By Dr. Grace Chen O'Neil, Tripler Army Medical CenterApril 6, 2018
HONOLULU (April 6, 2018) - The flu is a contagious illness caused by the influenza virus, and during this year's flu season, more emergency room visits, hospitalizations, and deaths have occurred nationwide, especially among older people and very young children.
Many do not know that seasonal influenza viruses circulate in Hawaii year-round, but most commonly during the fall and winter months, with activity usually beginning in October and can last until May.
Peak flu activity in the U.S. occurs from December through February. However, the exact timing and duration of each flu season vary from year to year.
The flu is spread mostly by droplets made when someone with the flu coughs, sneezes or speaks. The droplets land on the mouth or nose of people nearby and infect them. Sometimes people can get the flu from touching something that has the flu virus and then transmitting it to themselves by touching their own eyes, mouth or nose.
Symptoms of the flu include fever, chills, cough, sore throat, runny or stuffy nose, body aches, headaches, weakness, vomiting, and diarrhea.
People with the flu may pass on the flu to others one day before their symptoms even begin, and up to seven days after becoming sick; though they are most contagious in the first three to four days of their illness.
Some people can be infected with the flu but have no symptoms and still spread the virus to other people. Once someone has been exposed to the flu, they typically develop symptoms in one to four days.
The flu and the common cold are illnesses with similar symptoms, but the common cold is usually milder than the flu. Colds, unlike the flu, usually do not result in serious health problems. People who have colds more commonly have a stuffy or a runny nose.
Most people with mild illness do not need to seek medical care or antiviral medications. People may feel better after taking Tylenol or Ibuprofen if they have a fever. Drink lots of fluids as you will lose more water due to an increase in respiratory rate with a fever.
Most people with the flu recover, but some people will have a more severe illness or complications. Complications of the flu include pneumonia, bronchitis, sinus infections and ear infections. The flu can also cause chronic medical problems (such as asthma or heart failure) to worsen.
Some medical conditions which may increase flu complication rate include asthma, heart disease, kidney disease, liver disease, diabetes, people with extreme obesity (body mass index over 40), and people with a weak immune system (due to medications or people with cancer or HIV).
Flu-related deaths occur one to two weeks after the person's infection because the person develops a secondary bacterial infection or because the flu aggravates a chronic illness.
People who are at high-risk for developing flu complications include children younger than five years old (especially kids under two years old), people more than 65 years old, pregnant women (and up to two weeks postpartum), nursing home patients, Native Americans, and people with certain medical conditions.
If you are in a high-risk group or are very sick, you should seek medical care immediately.
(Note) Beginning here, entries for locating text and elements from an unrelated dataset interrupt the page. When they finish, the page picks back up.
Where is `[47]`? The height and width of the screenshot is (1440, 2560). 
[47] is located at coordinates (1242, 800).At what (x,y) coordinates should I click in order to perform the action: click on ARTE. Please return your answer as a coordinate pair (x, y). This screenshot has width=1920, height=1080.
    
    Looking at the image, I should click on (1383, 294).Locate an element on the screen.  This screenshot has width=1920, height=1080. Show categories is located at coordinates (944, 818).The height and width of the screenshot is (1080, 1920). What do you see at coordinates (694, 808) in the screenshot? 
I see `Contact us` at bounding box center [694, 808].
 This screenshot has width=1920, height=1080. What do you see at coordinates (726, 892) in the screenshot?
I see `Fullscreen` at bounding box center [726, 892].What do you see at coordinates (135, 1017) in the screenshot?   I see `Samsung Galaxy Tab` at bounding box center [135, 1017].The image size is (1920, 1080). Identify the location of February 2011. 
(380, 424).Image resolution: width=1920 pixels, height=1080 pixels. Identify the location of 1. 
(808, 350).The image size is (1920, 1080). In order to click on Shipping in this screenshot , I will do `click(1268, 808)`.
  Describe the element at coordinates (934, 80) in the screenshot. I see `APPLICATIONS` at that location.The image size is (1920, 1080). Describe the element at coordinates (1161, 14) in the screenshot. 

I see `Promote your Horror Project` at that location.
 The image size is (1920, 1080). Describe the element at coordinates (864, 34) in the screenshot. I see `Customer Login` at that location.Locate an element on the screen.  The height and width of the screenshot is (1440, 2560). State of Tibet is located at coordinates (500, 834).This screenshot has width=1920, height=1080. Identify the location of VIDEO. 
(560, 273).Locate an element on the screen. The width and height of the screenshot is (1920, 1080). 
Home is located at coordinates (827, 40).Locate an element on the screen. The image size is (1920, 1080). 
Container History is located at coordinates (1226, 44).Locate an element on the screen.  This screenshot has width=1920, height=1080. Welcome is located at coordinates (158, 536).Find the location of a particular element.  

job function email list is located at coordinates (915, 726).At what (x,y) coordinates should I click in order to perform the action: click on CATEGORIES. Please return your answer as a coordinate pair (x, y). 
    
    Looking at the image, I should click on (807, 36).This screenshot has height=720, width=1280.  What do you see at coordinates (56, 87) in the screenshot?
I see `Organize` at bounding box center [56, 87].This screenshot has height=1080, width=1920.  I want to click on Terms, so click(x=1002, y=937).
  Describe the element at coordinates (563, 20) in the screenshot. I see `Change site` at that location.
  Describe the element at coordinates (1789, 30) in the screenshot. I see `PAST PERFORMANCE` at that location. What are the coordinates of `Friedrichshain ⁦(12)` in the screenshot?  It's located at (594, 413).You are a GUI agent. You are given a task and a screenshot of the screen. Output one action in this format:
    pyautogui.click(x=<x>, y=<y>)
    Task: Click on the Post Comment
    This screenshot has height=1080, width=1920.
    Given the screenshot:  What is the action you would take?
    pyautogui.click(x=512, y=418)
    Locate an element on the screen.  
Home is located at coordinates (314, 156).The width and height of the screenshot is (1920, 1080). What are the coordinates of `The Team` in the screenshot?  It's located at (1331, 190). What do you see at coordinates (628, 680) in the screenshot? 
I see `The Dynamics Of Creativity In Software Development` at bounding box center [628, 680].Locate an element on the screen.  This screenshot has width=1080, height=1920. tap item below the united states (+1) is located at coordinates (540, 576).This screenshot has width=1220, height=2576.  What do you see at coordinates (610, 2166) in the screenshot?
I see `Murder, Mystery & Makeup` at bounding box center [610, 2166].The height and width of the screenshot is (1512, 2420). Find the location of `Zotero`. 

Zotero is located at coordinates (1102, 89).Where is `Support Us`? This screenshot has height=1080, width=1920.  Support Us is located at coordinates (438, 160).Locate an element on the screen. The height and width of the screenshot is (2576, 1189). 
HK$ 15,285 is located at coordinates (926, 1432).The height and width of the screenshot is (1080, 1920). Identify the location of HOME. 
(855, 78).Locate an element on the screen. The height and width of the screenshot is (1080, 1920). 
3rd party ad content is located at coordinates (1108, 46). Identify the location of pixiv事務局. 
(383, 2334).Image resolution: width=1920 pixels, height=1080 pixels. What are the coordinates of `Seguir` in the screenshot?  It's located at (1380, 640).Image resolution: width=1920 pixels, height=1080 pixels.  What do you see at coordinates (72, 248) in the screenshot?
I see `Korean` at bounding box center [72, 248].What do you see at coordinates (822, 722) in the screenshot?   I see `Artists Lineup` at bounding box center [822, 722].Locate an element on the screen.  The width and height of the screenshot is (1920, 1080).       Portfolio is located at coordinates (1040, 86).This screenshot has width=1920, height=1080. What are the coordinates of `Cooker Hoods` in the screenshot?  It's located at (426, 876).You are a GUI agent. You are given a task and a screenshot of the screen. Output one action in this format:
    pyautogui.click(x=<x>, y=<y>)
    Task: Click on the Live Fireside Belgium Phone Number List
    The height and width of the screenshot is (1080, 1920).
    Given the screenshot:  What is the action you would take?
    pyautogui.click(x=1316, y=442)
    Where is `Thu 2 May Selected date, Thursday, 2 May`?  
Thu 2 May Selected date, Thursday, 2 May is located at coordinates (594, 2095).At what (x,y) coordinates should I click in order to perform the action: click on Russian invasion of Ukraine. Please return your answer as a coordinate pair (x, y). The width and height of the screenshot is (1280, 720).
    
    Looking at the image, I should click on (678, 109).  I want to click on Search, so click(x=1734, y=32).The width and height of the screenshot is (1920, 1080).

Please seek emergency care if you are having trouble breathing, dizziness, persistent vomiting, chest pain, or abdominal pain.
Bring your child to the doctor if they are unable to eat or take-in enough fluids, not interacting normally, having a fever with a rash, having trouble breathing, crying without tears, or urinating less wet diapers than usual.
People who are sick with the flu should stay at home and practice proper hand hygiene, washing with soap and water for at least 20 seconds to avoid spreading their illness. Also avoid sharing utensils, linens, and dishes with people who are sick.
The Centers for Disease Control recommends a yearly flu vaccine to prevent the flu to protect against three to four different viruses. Unfortunately, flu vaccines do not work as well against the H3N2 viruses which have been the most common this year.
But even with reduced vaccine effectiveness, the vaccine can still prevent some flu illness. There is also some data to suggest that if someone does get sick after the vaccine, their condition may be milder.